> Records shown
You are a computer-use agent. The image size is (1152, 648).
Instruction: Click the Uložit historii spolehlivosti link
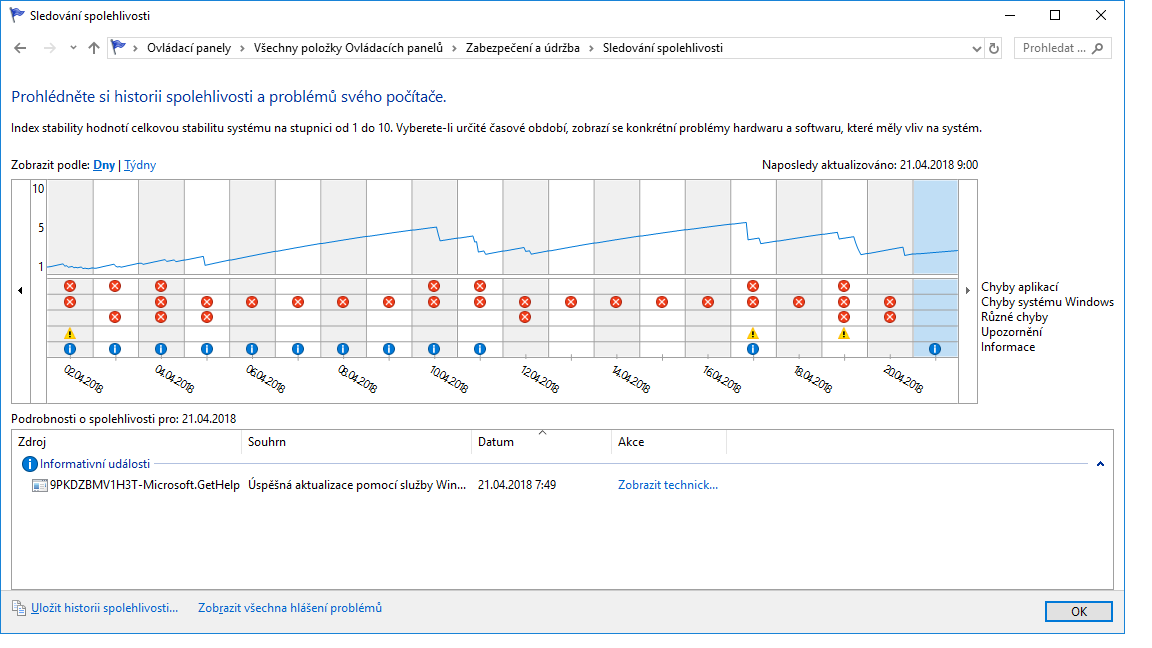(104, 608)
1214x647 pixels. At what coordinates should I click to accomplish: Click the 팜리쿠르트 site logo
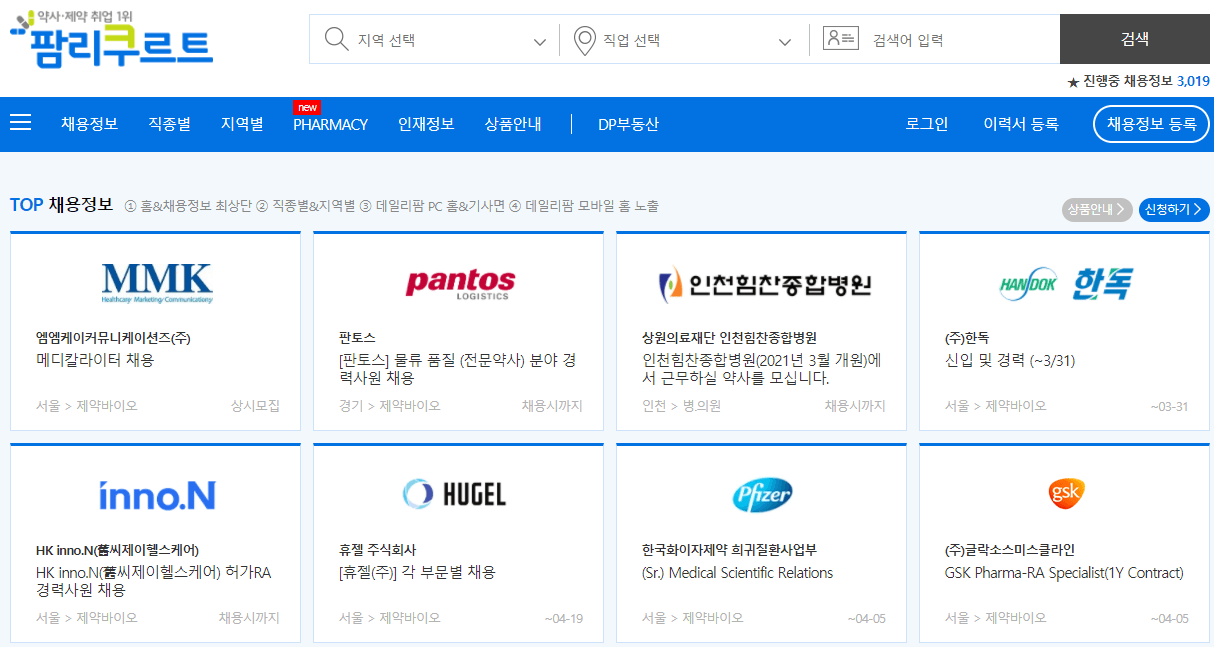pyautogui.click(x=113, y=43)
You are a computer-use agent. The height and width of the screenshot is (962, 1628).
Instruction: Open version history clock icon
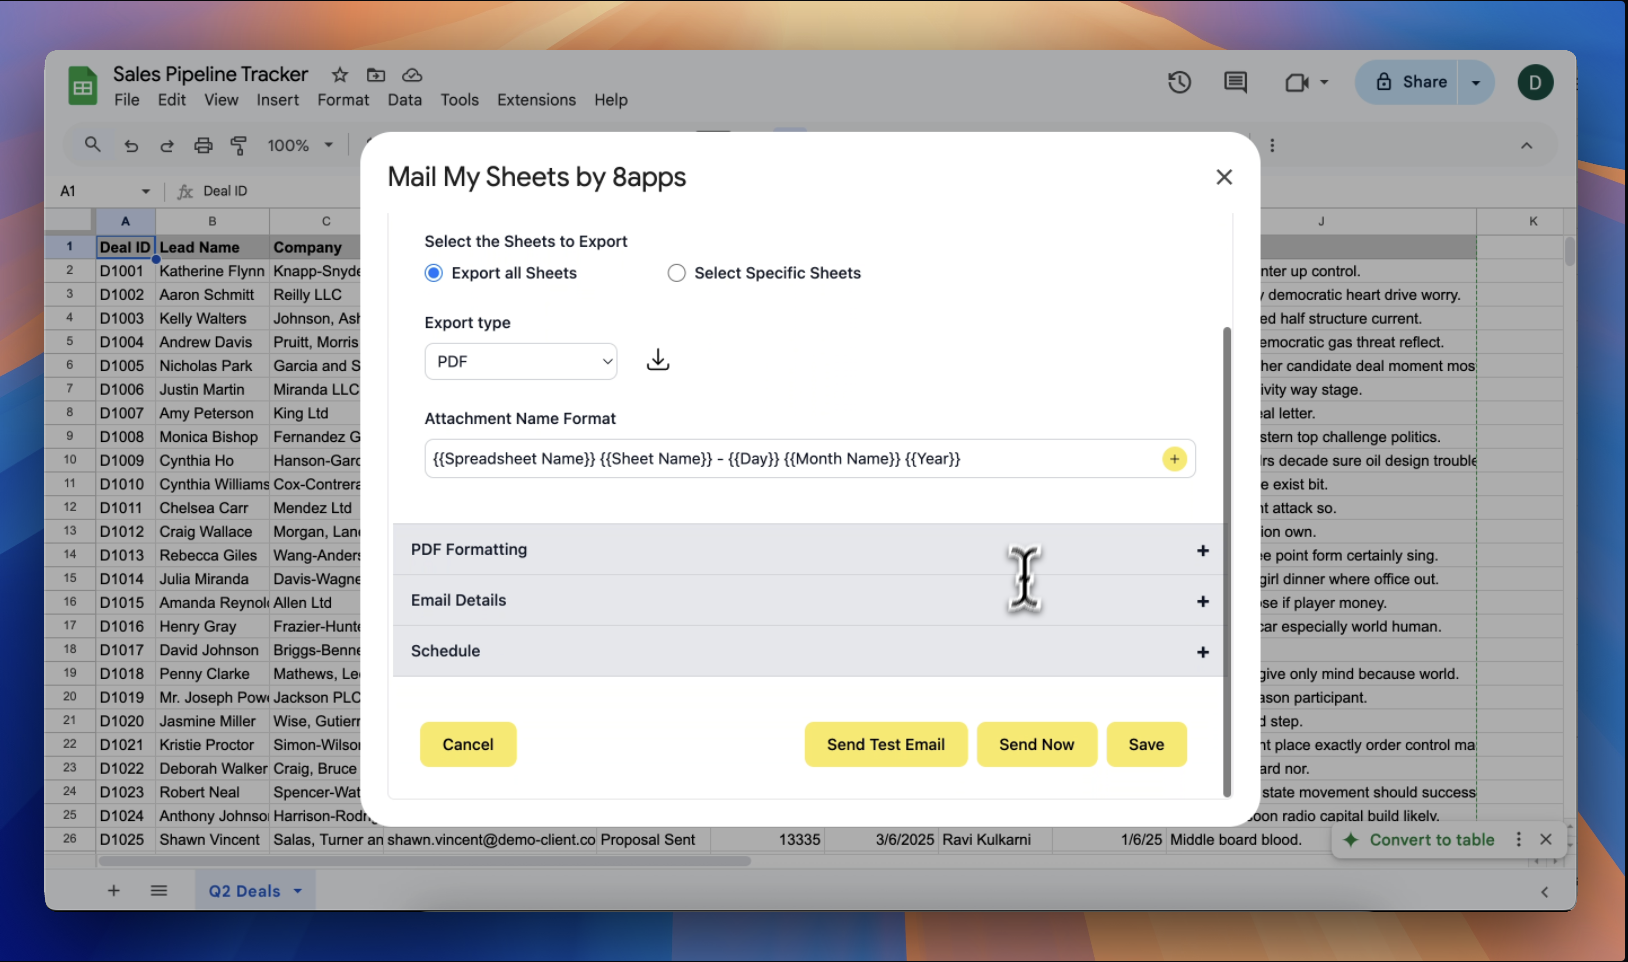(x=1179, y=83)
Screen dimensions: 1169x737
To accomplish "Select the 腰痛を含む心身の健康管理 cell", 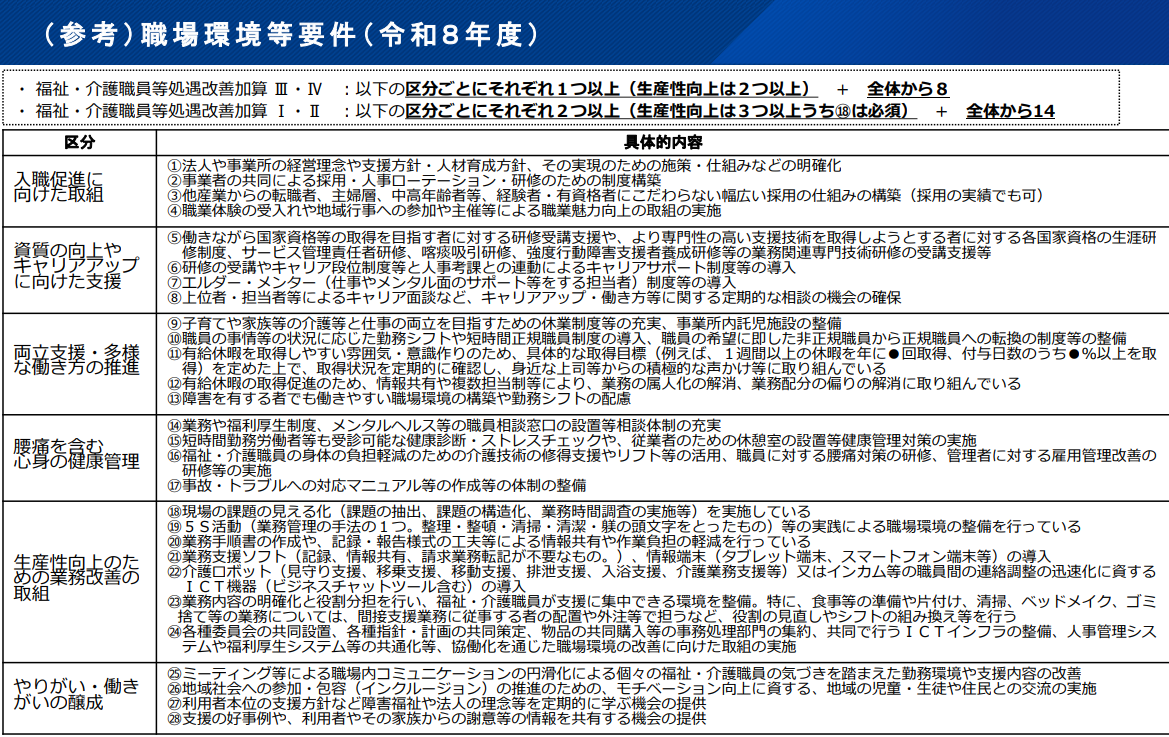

...

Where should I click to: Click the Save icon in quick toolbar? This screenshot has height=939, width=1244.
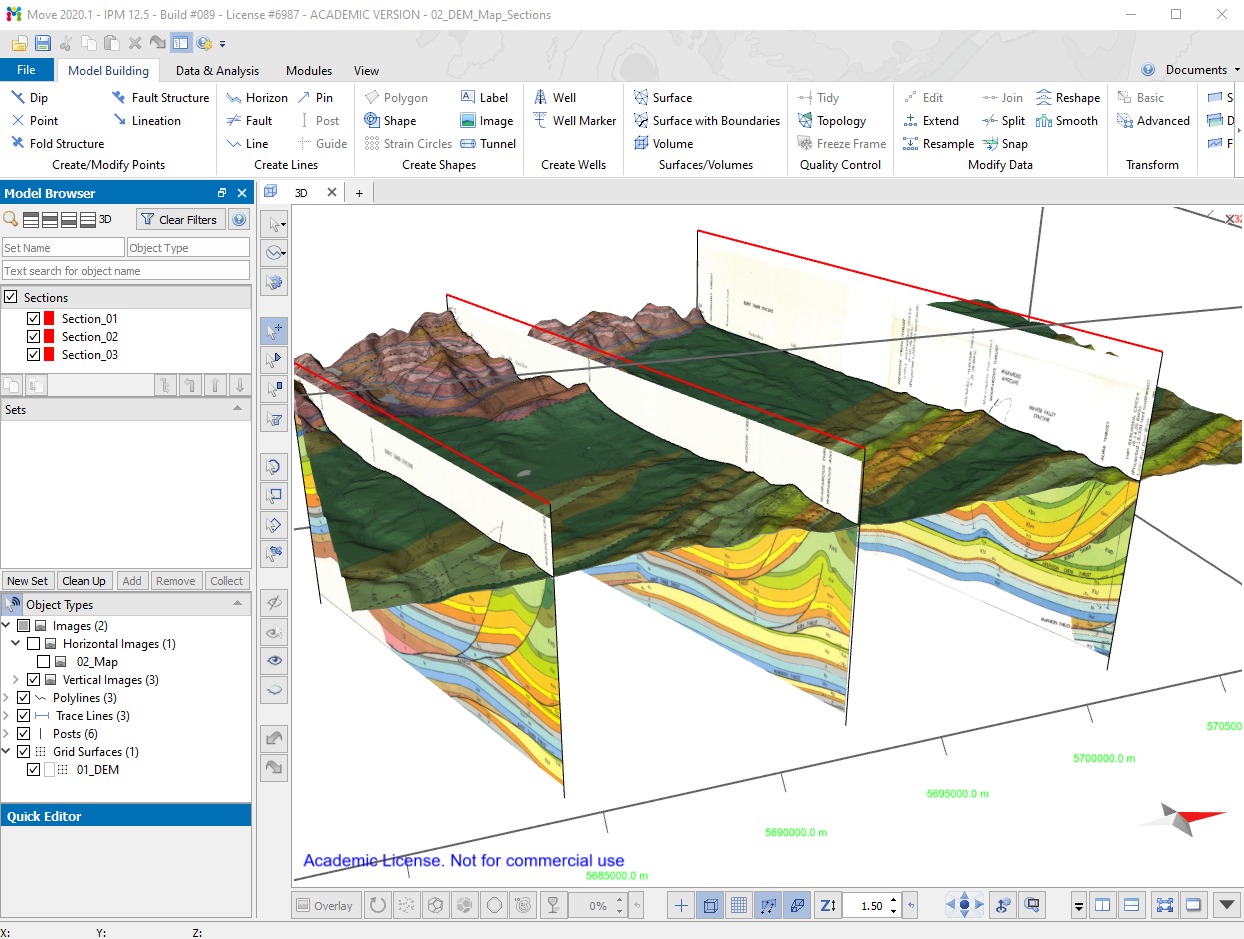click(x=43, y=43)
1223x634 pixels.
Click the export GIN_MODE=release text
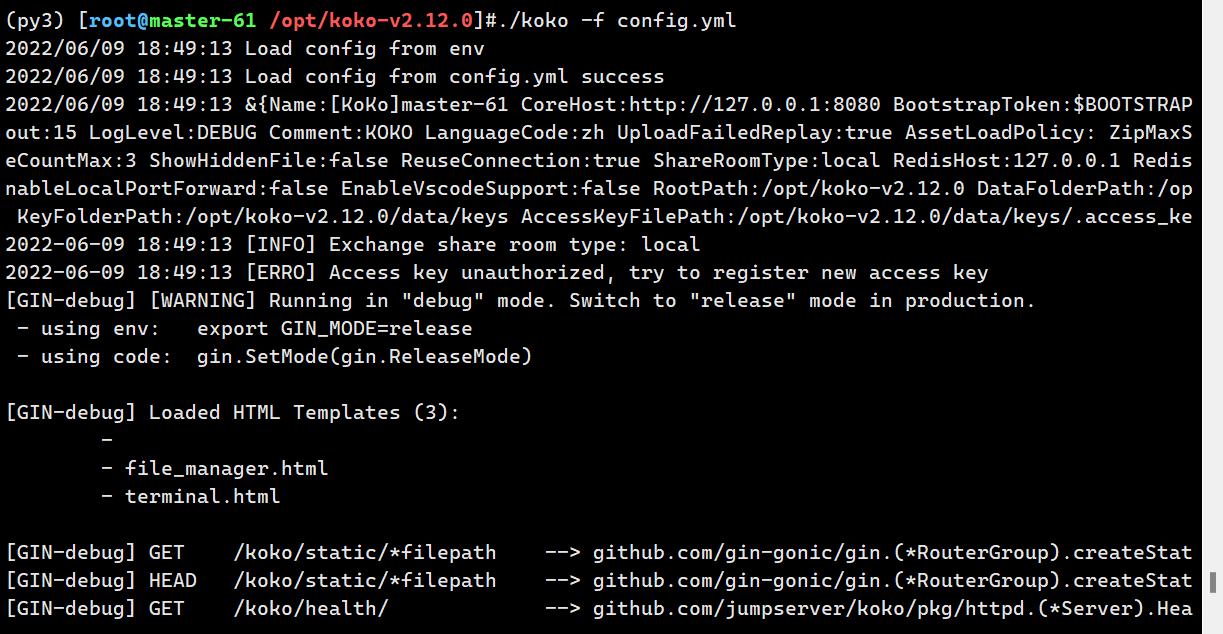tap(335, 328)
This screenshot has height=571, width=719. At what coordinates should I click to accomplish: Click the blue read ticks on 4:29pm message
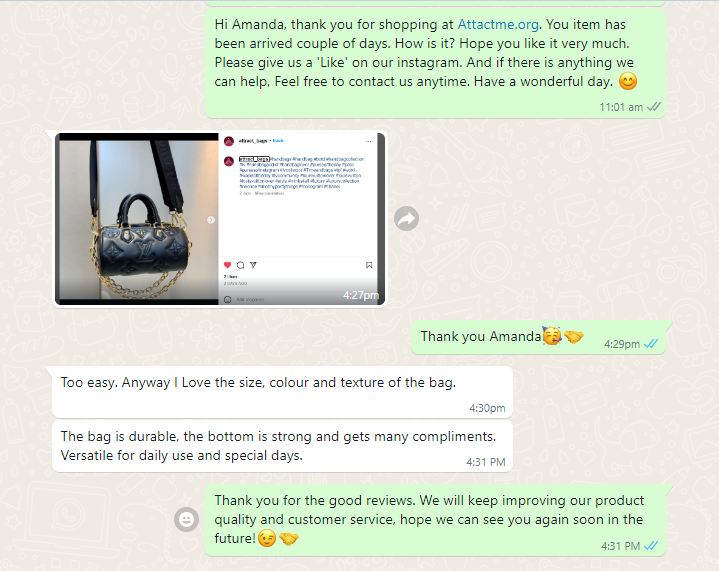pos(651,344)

> Goal of the exercise
Give back exactly the lines above that run from the one with "You are a computer-use agent. The image" to the one with "You are a computer-use agent. The height", including both, with the pictures left out.

> Written response
You are a computer-use agent. The image size is (1152, 648).
Instruction: Click the Uložit historii spolehlivosti link
(104, 608)
1214x647 pixels. At what coordinates should I click to accomplish: Click the 팜리쿠르트 site logo
pyautogui.click(x=113, y=43)
You are a computer-use agent. The height and width of the screenshot is (962, 1628).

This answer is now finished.